The cloaca is the pigeon's bottom. Within its wall is a gland called the Bursa of Fabricius. This gland is an important part of the youngster's immune system. It shrivels up and disappears during puberty. If pigeon milk containing trichomonads contaminates the nest bowl, the trichomonads can cause a trichomonad nodule to develop in the cloaca. Affected birds are usually noticed to be a bit quiet or their growth is slightly retarded compared to others of their age. On examination of the cloaca, a firm lump can be felt in the skin above it. Sometimes these lumps do not become apparent until the postweaning period. Affected birds should be treated daily with either Spartrix or Flagyl, usually for 3 - 4 days, by which time the nodule has usually localized and can be expressed by gentle but firm pressure through the cloaca. 

Canker nodule in throat or crop

Older youngsters or mature stock birds with a reasonably strong natural immunity will often try and localize a canker infection, leading to nodule formation. If in the throat, these nodules can usually be seen or if in the crop wall can usually be felt as firm mobile lumps ranging in size from 0.5 cm to 4 cm in diameter. Affected birds are treated daily with Spartrix or Flagyl tablets. Once localized (usually 1 - 4 days), throat lesions can usually be teased free with a cotton bud or crop lesions pinched free into the crop. Occasionally, surgical removal is necessary. Premature attempts at removal usually result in excessive bleeding. 

Internal canker

Canker can infect internal sites associated with the digestive tract, notably the bile duct, which drains bile from the liver into the bowel. Birds with internal canker nodules usually display non-specific signs of illness, including weight loss, lethargy, reluctance to eat and green diarrhoea. The final diagnosis is often made at autopsy. In lofts with a canker problem, it is usually best to include a daily Spartrix or Flagyl tablet in the treatment regime of an unwell bird in case this is the problem.

BRIEF: Please state the size range of canker nodules felt in the crop wall, according to the text on pigeon canker.

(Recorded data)
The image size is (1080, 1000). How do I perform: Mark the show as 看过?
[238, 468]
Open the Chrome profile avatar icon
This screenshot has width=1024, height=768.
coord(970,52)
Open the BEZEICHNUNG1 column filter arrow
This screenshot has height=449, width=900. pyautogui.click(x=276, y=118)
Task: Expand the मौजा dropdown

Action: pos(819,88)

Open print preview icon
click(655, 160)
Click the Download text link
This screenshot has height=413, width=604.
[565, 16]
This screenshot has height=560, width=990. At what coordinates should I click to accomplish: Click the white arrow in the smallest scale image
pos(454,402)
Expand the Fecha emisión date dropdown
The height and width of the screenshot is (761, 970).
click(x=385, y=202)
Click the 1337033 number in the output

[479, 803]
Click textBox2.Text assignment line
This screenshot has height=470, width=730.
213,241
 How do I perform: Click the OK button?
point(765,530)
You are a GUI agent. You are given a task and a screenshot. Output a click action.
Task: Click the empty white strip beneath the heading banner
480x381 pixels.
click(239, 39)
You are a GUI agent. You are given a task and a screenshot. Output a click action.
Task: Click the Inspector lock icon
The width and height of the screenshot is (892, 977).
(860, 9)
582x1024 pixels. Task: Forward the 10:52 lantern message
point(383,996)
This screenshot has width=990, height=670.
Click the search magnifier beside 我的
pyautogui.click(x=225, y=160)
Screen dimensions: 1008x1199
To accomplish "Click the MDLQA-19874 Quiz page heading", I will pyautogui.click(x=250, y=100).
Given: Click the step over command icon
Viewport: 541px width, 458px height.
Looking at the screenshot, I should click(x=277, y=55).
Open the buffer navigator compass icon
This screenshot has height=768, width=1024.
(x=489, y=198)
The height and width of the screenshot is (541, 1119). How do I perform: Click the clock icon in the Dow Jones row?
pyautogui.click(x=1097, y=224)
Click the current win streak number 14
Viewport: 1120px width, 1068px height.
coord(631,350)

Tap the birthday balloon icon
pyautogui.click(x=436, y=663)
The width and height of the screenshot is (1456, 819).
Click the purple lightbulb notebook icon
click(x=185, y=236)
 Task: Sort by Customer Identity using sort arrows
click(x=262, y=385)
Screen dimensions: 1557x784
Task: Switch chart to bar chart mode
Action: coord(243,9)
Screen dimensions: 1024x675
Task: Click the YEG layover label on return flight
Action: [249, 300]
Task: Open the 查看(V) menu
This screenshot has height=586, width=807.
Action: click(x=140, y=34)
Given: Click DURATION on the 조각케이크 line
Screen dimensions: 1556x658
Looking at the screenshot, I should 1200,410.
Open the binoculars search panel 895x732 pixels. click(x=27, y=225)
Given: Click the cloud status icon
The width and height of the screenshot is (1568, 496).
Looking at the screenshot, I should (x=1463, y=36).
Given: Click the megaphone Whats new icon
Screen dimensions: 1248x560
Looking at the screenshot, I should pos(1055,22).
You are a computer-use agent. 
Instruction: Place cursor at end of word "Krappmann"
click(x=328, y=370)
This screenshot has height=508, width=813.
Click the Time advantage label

COMPLETED TASK: They range from 0.5 cm to 4 cm in diameter.